Celebrity endorsements are an easy way of building brand perception, but they certainly don’t come cheap. While its efficacy might be questionable, the cult of celebrity advertising is only growing. In 2001, no more than 25% of all advertisements in the country featured celebrities; that number is at 60-65% today. In India, celebrities endorse pretty much everything from hair oil to cars and from photocopy machines to detergents. They stare blankly at you from every traffic signal and take up significant footage on prime-time television.
With such a large chunk of advertising being led by celebrities, how much the consumer actually absorbs and retains is a moot point. Abhijit Avasthi, co-founder, Sideways Consulting, and former national creative director, Ogilvy & Mather, maintains that it is more important to know how to use a celebrity than to just feature him or her in the commercial.
“If you do not get that right, it is your money and a good opportunity wasted,” he says. Avasthi cites the case of Mahendra Singh Dhoni, pointing out that the cricketer endorses close to 20 brands. “If you cannot name more than five, the others simply were a waste of time and effort.” Usually, there are fewer hits and a large number of misses. While Akshay Kumar worked well for Thums Up or Shah Rukh Khan for Hyundai Santro, Farhan Akhtar for Dulux or Akshay Kumar for Manappuram Finance were flop shows. Hyundai Santro, for instance, was a mass-market brand looking for visibility to build market share. Having Khan — who had great mass appeal — as its brand ambassador helped the company achieve its goal.
On the flip side, macho stunt man Akshay Kumar might have been a perfect fit for Thums Up, but surely not for endorsing gold loans with Manappuram Finance. The million-dollar question, then, is whether the celebrity really is a good fit for the brand and if the brand communication is actually effective.
Analysts say the obvious advantage of celebrity endorsements is the initial level of interest created for the brand. “A celebrity can be a great messenger for an idea, provided you have an idea in the first place,” says Avasthi. He has been involved in creating advertising for brands such as Fevicol, Asian Paints, Perfetti Van Melle and Bajaj Pulsar.
“None of these brands ever used a celebrity and they worked very well,” he explains. On the other hand, bringing in a legend like Amitabh Bachchan for Cadbury Dairy Milk in the middle of the worms controversy or to spread polio awareness worked. “It is not good enough to just sign on a celebrity. You must be clear about how he or she needs to be used,” reiterates Avasthi.

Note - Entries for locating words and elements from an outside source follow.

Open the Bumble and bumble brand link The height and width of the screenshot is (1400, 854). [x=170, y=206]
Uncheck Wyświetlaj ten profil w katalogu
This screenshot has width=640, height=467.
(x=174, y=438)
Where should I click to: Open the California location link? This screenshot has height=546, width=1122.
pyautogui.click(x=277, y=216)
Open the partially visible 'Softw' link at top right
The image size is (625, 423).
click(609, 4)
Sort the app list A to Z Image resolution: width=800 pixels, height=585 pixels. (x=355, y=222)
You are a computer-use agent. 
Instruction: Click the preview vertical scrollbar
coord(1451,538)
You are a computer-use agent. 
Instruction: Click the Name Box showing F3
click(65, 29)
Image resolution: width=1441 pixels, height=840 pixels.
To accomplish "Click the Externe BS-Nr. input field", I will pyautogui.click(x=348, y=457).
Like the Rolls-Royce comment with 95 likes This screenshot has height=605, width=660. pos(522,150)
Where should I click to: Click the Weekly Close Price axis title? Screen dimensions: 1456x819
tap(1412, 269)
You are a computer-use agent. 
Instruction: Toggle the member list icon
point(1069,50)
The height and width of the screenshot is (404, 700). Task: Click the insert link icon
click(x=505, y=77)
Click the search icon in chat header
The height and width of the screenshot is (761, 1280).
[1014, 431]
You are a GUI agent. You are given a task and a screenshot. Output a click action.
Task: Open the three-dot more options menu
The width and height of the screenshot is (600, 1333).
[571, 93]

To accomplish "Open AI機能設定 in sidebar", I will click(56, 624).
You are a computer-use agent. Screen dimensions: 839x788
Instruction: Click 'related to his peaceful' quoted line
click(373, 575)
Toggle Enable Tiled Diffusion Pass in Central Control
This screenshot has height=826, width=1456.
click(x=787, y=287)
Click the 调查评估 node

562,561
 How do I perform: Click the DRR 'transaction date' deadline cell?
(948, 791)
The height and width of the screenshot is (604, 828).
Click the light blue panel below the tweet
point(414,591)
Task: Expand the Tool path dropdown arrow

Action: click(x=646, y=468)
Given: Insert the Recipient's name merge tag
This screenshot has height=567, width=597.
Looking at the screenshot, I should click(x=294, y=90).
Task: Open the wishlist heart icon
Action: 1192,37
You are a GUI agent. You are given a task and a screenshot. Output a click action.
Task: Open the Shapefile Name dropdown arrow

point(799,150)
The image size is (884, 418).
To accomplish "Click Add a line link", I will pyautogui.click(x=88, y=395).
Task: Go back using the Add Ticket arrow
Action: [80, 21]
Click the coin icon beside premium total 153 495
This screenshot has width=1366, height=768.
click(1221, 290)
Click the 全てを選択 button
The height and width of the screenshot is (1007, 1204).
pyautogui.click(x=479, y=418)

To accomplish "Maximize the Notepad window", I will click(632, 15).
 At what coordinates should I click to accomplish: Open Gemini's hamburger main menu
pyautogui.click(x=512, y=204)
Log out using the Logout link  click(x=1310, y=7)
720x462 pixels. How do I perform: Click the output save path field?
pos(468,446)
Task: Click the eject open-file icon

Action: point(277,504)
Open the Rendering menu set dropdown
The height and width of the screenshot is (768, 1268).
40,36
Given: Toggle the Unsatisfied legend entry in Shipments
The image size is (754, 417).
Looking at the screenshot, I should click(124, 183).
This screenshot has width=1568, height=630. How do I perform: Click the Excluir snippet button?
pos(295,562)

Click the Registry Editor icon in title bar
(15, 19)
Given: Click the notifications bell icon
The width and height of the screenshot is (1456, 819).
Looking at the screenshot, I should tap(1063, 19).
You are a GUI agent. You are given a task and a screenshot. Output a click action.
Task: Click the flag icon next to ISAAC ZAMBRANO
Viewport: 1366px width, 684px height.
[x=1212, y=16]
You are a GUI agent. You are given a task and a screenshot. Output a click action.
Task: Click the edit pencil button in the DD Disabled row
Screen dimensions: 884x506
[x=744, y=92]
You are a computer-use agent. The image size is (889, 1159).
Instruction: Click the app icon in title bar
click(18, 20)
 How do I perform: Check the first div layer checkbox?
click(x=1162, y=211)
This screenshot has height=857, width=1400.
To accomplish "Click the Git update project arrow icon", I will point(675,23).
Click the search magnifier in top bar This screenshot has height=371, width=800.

Marico’s Nihar Naturals Shanti Amla hair oil, endorsed by Vidya Balan, is an example of a great fit — the product’s quality and reputation was in place and it just needed an endorsement to complete the picture. Balan was signed on in 2010 and the brand has since moved from a 9% market share back then to 34% today. But such instances are few and far between. According to Porwal, a celebrity can never replace a good creative. Besides, signing on a celeb means more spend on air time for the campaign as well.
In today’s high-decibel environment, celebrity endorsements thus only make the communication exercise more challenging; the international scene is even tougher. And given that companies are paying top dollar, this experience might well turn out to be a very expensive lesson for advertisers.